Please print nothing but the lines from the one containing "483x210 pixels." to the final line below, exactly, and no pictures.

EXTRACTED RECORDS
%%

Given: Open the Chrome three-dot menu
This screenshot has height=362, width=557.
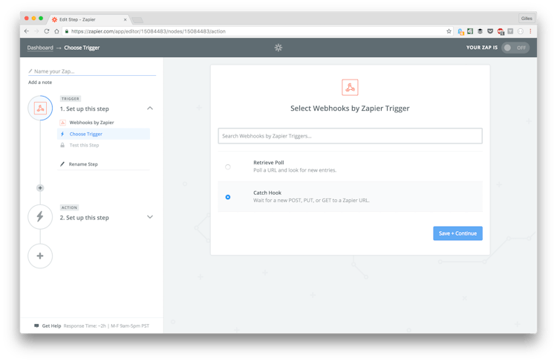Looking at the screenshot, I should pyautogui.click(x=530, y=31).
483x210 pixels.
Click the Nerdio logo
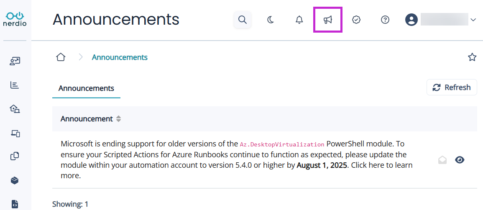click(x=15, y=19)
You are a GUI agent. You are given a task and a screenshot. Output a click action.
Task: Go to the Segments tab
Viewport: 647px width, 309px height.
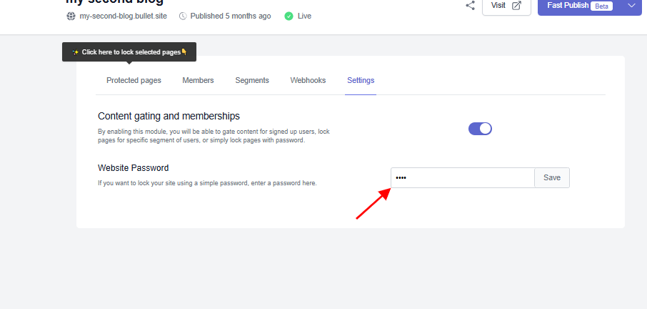(x=252, y=80)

%%

WRITTEN RESPONSE
483x210 pixels.
Click the Nerdio logo
click(x=15, y=19)
You are a GUI agent. You are given a task and a screenshot. Output a click action.
Task: Go to the Segments tab
Viewport: 647px width, 309px height.
(x=252, y=80)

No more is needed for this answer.